Our critic's respect for mental suggestion is almost as...

London (Eng.) Morning Post

Our critic's respect for mental suggestion is almost as complete as his dislike of Christian Science. Now the claim that it is possible to do good by means of suggestion is inseparable from the claim that it is possible to do evil. If it is possible by means of suggestion to remove pain, it would be just as possible to inflict it. If it is possible to will a man to do a right action, it would be just as possible to will him to do a wrong one. There is no avoiding this conclusion. The Founder of Christianity recognized this, for suggestion, under one or another of its many aliases, is far antecedent to the Christian era, and recognizing it described it as a house divided against a house, which could not stand. Jesus, however, was never satisfied with the utterance of a mere negative, and so he went on to express the positive. "If I," he continued, "by the Spirit of God cast out devils, then the kingdom of God is come unto you." The kingdom of God, it is quite certain, never came to a man by mental suggestion from a mind imbued with a belief in the power of good and evil. The kingdom of God comes to a man in the precise degree in which he acquires the Mind which was in Christ Jesus, and that is in the exact proportion in which he overcomes sin in himself. Death, Paul writes, entered the world through sin, and sin is, in turn, according to the writer of Genesis, the result of eating the fruit of this very tree of the knowledge of good and evil.
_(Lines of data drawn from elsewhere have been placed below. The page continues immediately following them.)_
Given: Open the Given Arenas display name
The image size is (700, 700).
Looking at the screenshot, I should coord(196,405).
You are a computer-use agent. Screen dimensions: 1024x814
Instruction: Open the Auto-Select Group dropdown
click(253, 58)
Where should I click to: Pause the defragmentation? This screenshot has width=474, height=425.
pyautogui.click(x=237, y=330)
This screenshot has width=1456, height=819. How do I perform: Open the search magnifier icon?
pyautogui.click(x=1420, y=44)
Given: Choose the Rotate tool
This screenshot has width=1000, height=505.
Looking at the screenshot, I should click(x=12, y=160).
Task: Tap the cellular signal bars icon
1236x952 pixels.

The statement constantly put forward today, that mental suggestion is a means by which only good can be accomplished, is worse than ridiculous; it is positively outrageous. The recognition of this is being made with increasing velocity in the law courts of the world. The verdicts given in these cases constitute, indeed, in a remarkable way a confirmation of the words of Mrs. Eddy, on page 105 of Science and Health: "When our laws eventually take cognizance of mental crime and no longer apply legal rulings wholly to physical offenses, these words of Judge Parmenter of Boston will become historic: 'I see no reason why metaphysics is not as important to medicine as to mechanics or mathematics.'" The fact is that no one has ever yet had the hardihood to deny that the human mind is not largely permeated with a belief in the power and reality of evil. Consequently when the theory of mental manipulation is imparted to this mind, it is let loose to thrust out suggestions of so-called good and evil in every direction. This is precisely the mental condition typified by Jesus as a house divided against a house, and, as he said, such a house cannot stand.

In that terrific mental battle with the Jews recorded in the eighth chapter of John, which ended in the attempt to stone him, Jesus referred once more to this subject of the supposititious power and reality of evil, in order, in a way which has generally escaped attention, to expose its nothingness. "Ye are of your father the devil," he said, "and the lusts of your father ye will do. He was a murderer from the beginning, and abode not in the truth, because there is no truth in him. When he speaketh a lie, he speaketh of his own: for he is a liar, and the father of it." Speaking in a manner which would be quite intelligible to those he was addressing, he personified evil in a way strange and almost incomprehensible to western ears. The Hebrew, however, who it has been truly said never opened his mouth without emitting a metaphor, took the substantive Satan or adversary, and personified it as a synonym for evil, just as he took the adjective Belial, worthless, and used it in the same way. Evil, Jesus said, was a murderer from the beginning, from the moment when the eating of the fruit of the tree of the knowledge of good and evil first brought death into the world. Yet, he added, the whole thing is a lie, which abode not in the truth because there was no truth in it. Take away the imagery of the east, reduce the phrase to the matter-of-fact English of the twentieth century, and what does it amount to but this—in reality the lie never existed, because there is no reality in it. This is the truth, and the truth in exposing the lie strips it of its claim to reality and power. "Ye shall know the truth, and the truth shall make you free." Thus is Christian Science healing wrought.